▶ [Exercise details]:
Repeat exactly the lines from the start of the material below up to and including the "PERISTIWA (125, 84)" line.
─── Source information ───
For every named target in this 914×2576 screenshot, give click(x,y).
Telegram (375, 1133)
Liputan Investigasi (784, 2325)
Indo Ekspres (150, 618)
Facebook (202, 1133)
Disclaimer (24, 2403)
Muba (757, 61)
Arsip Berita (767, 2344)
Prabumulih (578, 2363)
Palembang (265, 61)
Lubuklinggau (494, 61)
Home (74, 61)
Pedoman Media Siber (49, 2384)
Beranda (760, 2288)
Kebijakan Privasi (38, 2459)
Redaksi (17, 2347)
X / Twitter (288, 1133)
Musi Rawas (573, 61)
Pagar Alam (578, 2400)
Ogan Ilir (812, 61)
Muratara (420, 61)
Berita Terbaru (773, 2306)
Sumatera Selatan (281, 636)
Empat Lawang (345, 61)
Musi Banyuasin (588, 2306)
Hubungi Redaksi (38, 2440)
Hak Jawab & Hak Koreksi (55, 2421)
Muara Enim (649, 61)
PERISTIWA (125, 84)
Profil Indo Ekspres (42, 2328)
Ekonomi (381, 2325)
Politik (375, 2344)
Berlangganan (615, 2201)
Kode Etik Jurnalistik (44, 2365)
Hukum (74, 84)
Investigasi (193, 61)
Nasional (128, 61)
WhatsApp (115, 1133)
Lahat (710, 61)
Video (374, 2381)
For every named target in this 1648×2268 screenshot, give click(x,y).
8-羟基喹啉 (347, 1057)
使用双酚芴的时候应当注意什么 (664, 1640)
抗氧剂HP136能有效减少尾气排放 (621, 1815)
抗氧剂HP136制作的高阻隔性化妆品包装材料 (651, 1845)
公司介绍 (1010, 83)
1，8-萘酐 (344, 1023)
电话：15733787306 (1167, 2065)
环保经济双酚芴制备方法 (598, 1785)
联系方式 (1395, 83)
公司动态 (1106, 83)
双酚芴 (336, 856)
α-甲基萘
───
▶ [Solution for this exercise]:
For every named target in this 914×2576 screenshot, give click(x,y).
Telegram (375, 1133)
Liputan Investigasi (784, 2325)
Indo Ekspres (150, 618)
Facebook (202, 1133)
Disclaimer (24, 2403)
Muba (757, 61)
Arsip Berita (767, 2344)
Prabumulih (578, 2363)
Palembang (265, 61)
Lubuklinggau (494, 61)
Home (74, 61)
Pedoman Media Siber (49, 2384)
Beranda (760, 2288)
Kebijakan Privasi (38, 2459)
Redaksi (17, 2347)
X / Twitter (288, 1133)
Musi Rawas (573, 61)
Pagar Alam (578, 2400)
Ogan Ilir (812, 61)
Muratara (420, 61)
Berita Terbaru (773, 2306)
Sumatera Selatan (281, 636)
Empat Lawang (345, 61)
Musi Banyuasin (588, 2306)
Hubungi Redaksi (38, 2440)
Hak Jawab & Hak Koreksi (55, 2421)
Muara Enim (649, 61)
PERISTIWA (125, 84)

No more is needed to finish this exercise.